╭─ Entries supplied

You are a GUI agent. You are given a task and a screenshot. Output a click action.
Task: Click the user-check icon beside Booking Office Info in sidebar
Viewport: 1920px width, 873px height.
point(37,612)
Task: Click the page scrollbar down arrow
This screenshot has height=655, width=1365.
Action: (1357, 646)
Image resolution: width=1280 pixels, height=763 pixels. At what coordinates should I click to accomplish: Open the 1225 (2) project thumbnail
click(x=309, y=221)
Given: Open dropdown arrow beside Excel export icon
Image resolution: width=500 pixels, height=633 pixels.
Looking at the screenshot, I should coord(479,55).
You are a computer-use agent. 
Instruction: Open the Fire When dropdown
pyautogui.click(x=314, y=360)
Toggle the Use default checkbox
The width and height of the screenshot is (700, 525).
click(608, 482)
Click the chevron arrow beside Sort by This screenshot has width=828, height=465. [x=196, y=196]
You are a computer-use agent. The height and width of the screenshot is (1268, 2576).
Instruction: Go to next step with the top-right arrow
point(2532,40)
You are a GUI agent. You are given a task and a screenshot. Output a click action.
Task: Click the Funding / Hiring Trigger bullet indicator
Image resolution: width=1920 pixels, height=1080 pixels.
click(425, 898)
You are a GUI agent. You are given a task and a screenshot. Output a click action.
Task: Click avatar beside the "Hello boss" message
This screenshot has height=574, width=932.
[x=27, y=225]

╰─

Convert all of the data above into a Markdown table with the columns Row and Line. Put one line in each row, number the rows, and leave out blank lines.

Solution
| Row | Line |
|---|---|
| 1 | You are a GUI agent. You are given a task and a screenshot. Output a click action. |
| 2 | Task: Click the user-check icon beside Booking Office Info in sidebar |
| 3 | Viewport: 1920px width, 873px height. |
| 4 | point(37,612) |
| 5 | Task: Click the page scrollbar down arrow |
| 6 | This screenshot has height=655, width=1365. |
| 7 | Action: (1357, 646) |
| 8 | Image resolution: width=1280 pixels, height=763 pixels. At what coordinates should I click to accomplish: Open the 1225 (2) project thumbnail |
| 9 | click(x=309, y=221) |
| 10 | Given: Open dropdown arrow beside Excel export icon |
| 11 | Image resolution: width=500 pixels, height=633 pixels. |
| 12 | Looking at the screenshot, I should coord(479,55). |
| 13 | You are a computer-use agent.  |
| 14 | Instruction: Open the Fire When dropdown |
| 15 | pyautogui.click(x=314, y=360) |
| 16 | Toggle the Use default checkbox |
| 17 | The width and height of the screenshot is (700, 525). |
| 18 | click(608, 482) |
| 19 | Click the chevron arrow beside Sort by This screenshot has width=828, height=465. [x=196, y=196] |
| 20 | You are a computer-use agent. The height and width of the screenshot is (1268, 2576). |
| 21 | Instruction: Go to next step with the top-right arrow |
| 22 | point(2532,40) |
| 23 | You are a GUI agent. You are given a task and a screenshot. Output a click action. |
| 24 | Task: Click the Funding / Hiring Trigger bullet indicator |
| 25 | Image resolution: width=1920 pixels, height=1080 pixels. |
| 26 | click(425, 898) |
| 27 | You are a GUI agent. You are given a task and a screenshot. Output a click action. |
| 28 | Task: Click avatar beside the "Hello boss" message |
| 29 | This screenshot has height=574, width=932. |
| 30 | [x=27, y=225] |